How can we protect the identities of people we write about but still tell the “truth”? I just faced that problem (again) in writing about the death of a very dear friend. (See Blog, 80 + Candles, Jan’s Death). I originally wrote the story using correct names lest I confuse myself with pseudonyms. After re-reading it, I realized that my writing might hurt some of the family members and some scenes might reflect poorly on the hospice in which my friend died.
But, because I want to accurately report the sociological factors, in the rewriting I retained the identity elements while altering their specificity. Through naming, I retained that my friend was a woman who had a wife and that they had an African-American daughter; I retained that my friend died in a hospice but changed the hospice’s name to Heartland Hospice to both conceal the actual one but to place the death in the Midwest.
These changes, I hope, will not only protect the privacy of those individuals and institutions, it will protect me from unintended loss.

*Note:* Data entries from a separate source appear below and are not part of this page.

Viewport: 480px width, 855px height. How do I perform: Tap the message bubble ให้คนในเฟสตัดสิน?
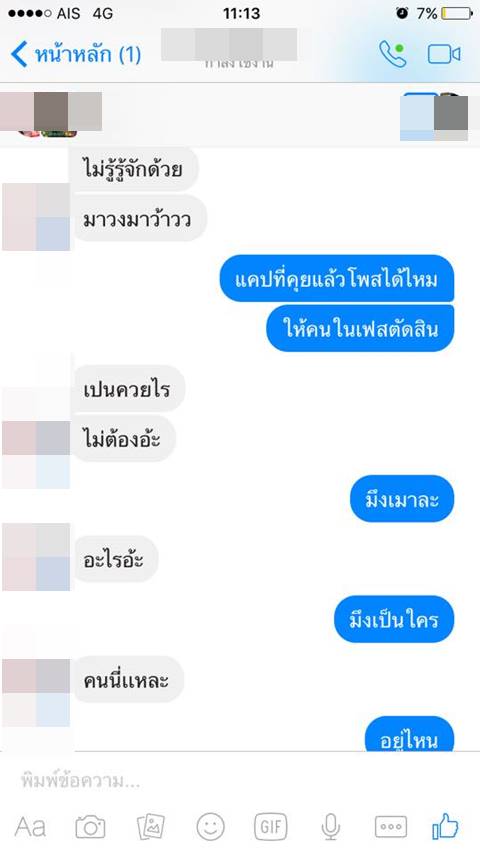[360, 329]
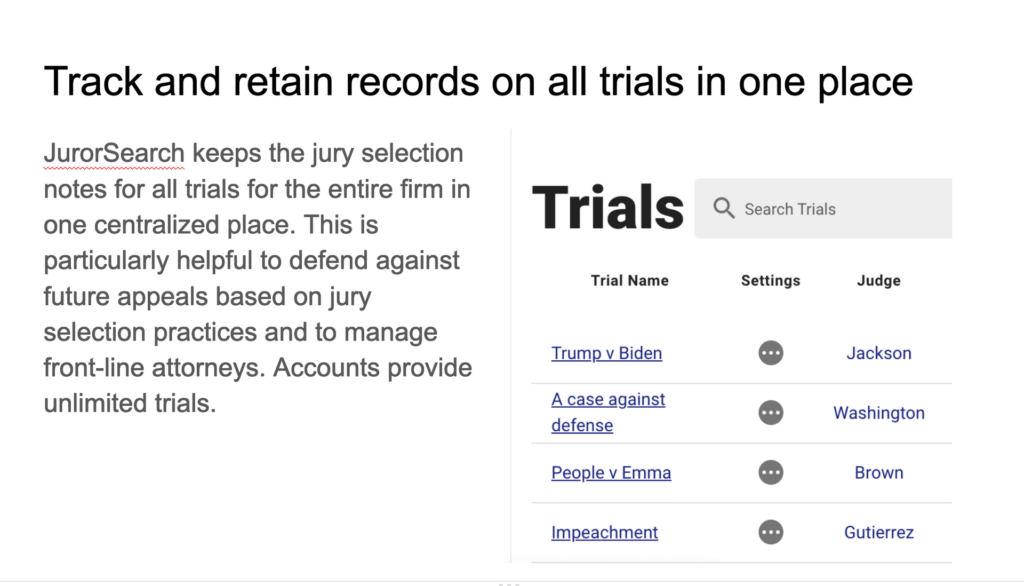Viewport: 1024px width, 586px height.
Task: Click the underlined JurorSearch word
Action: coord(114,154)
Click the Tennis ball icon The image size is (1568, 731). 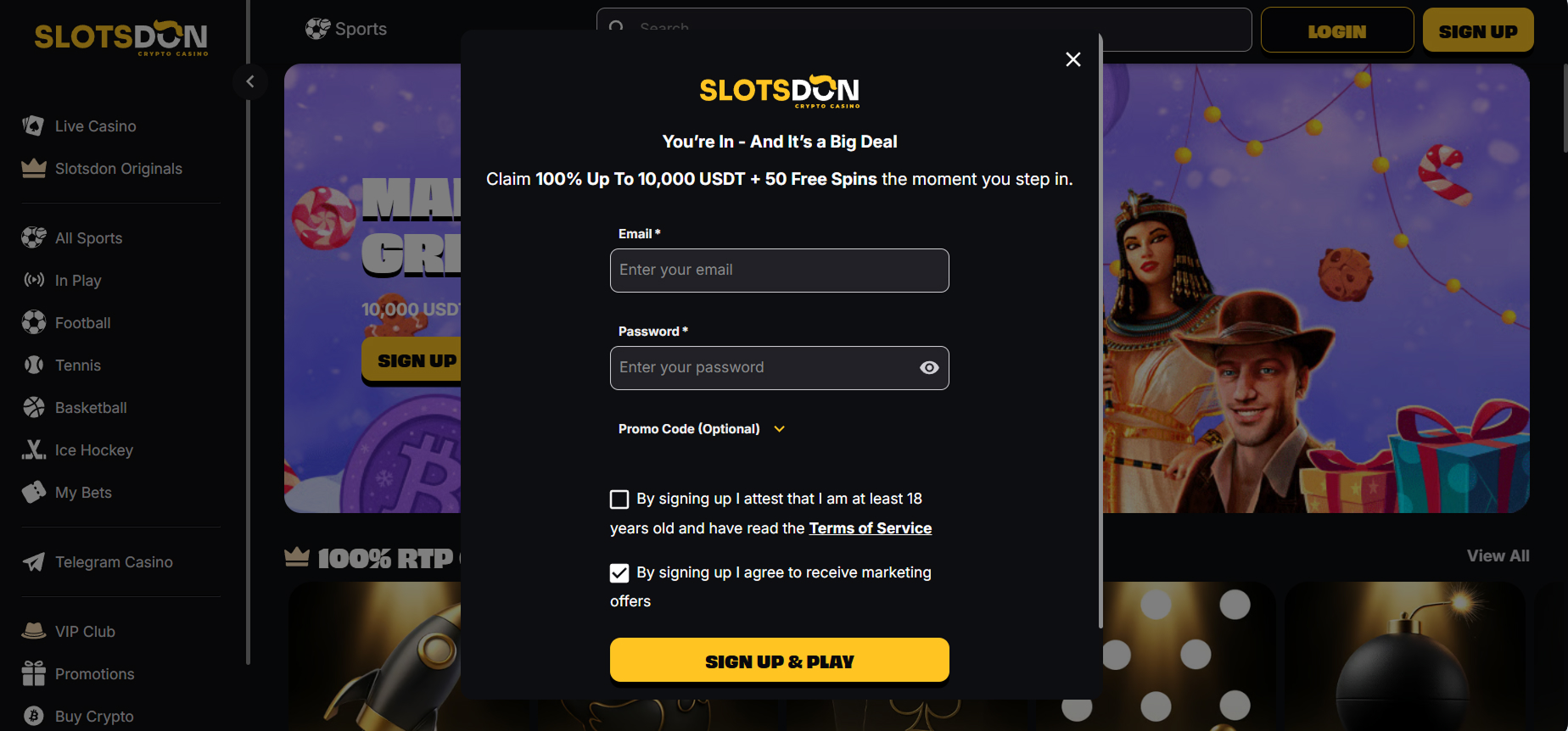(33, 365)
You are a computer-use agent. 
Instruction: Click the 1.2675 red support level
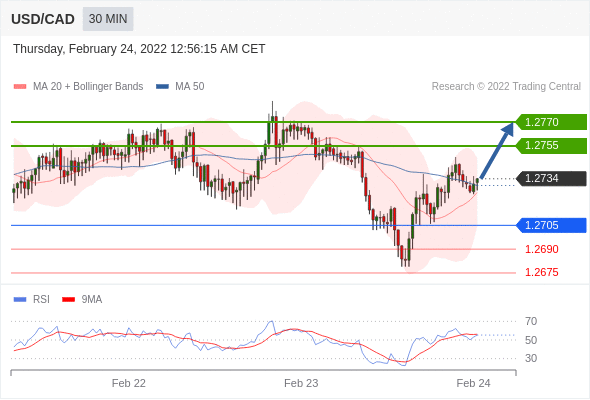(541, 272)
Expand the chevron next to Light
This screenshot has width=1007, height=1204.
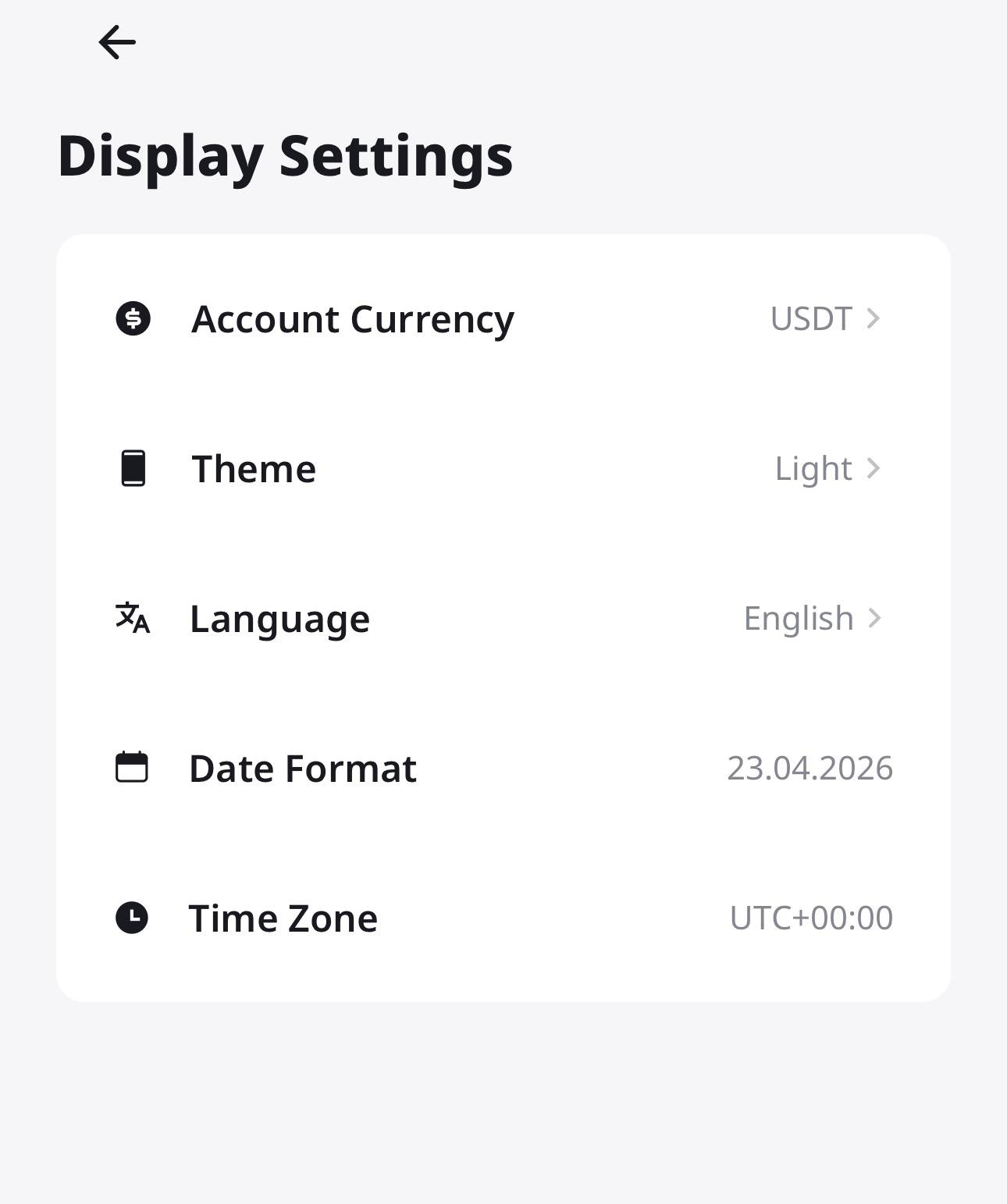(x=874, y=468)
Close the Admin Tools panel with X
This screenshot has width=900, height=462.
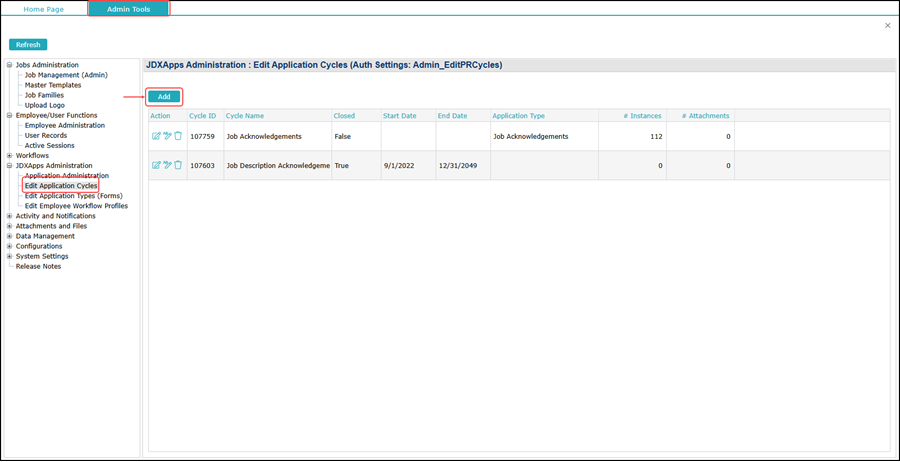coord(887,26)

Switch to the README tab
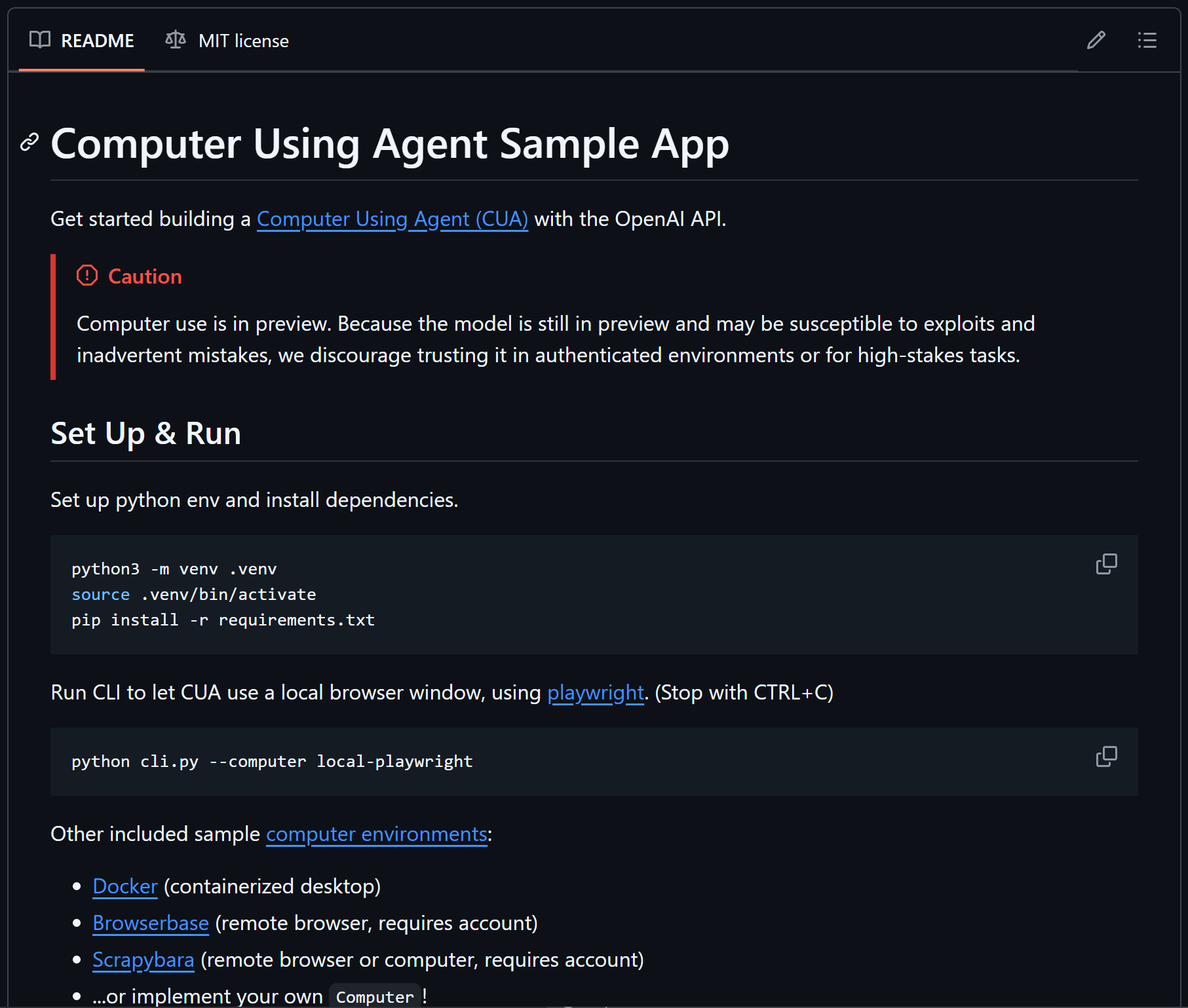point(82,41)
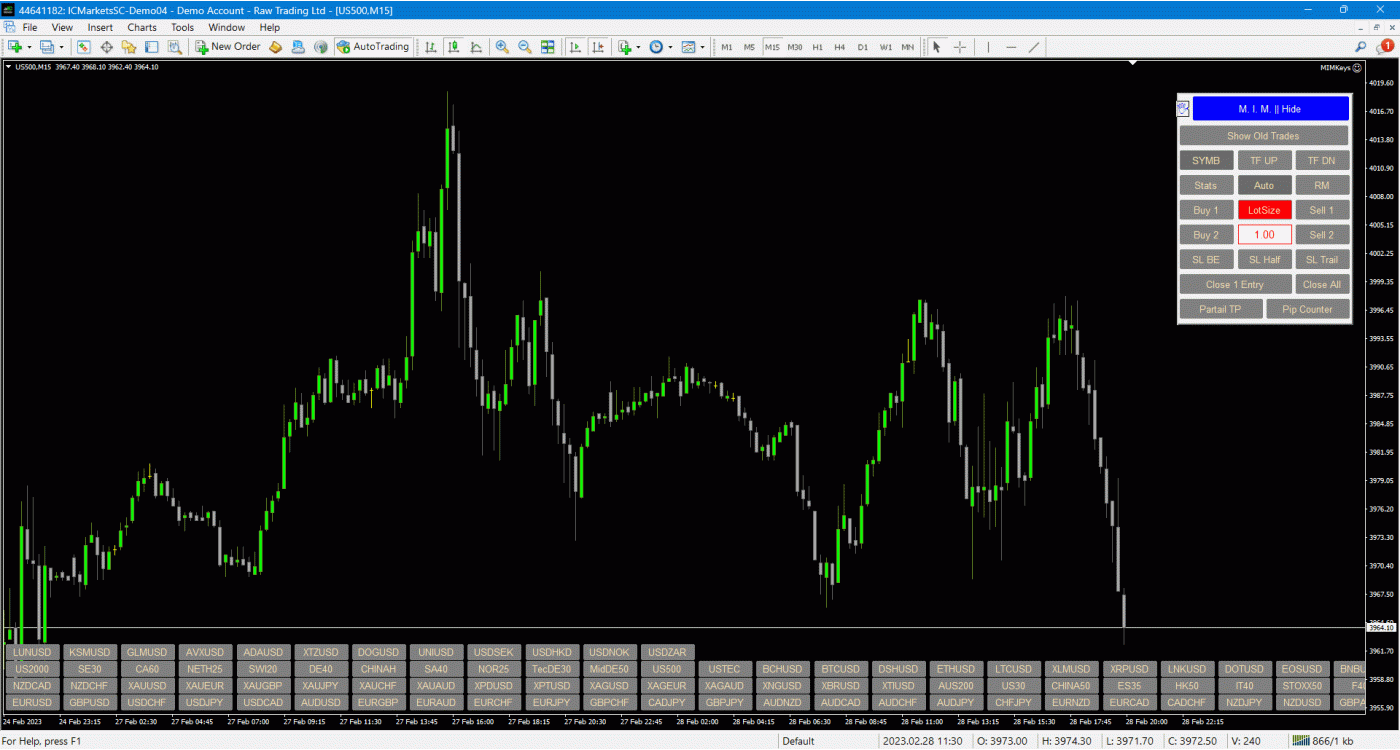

Many years ago, I wrote an academic article about child abuse. I changed everyone’s name and used an old abandoned name for the place, a name not used for over fifty years. But when that place was celebrating its Centennial, a computer savvy historian found the article through his searching savvy. He downloaded it and shared it with all my kin, real and fictive.
My first cousin phoned me, yelled and swore at me. She thought I had revealed a secret from her nuclear family, although that was an imputation of her part.
“You are my cousin,” she said, “but I will never speak to you again.”
And she hasn’t.
Nor have any of my relatives on my father’s side.
My loss is my loss.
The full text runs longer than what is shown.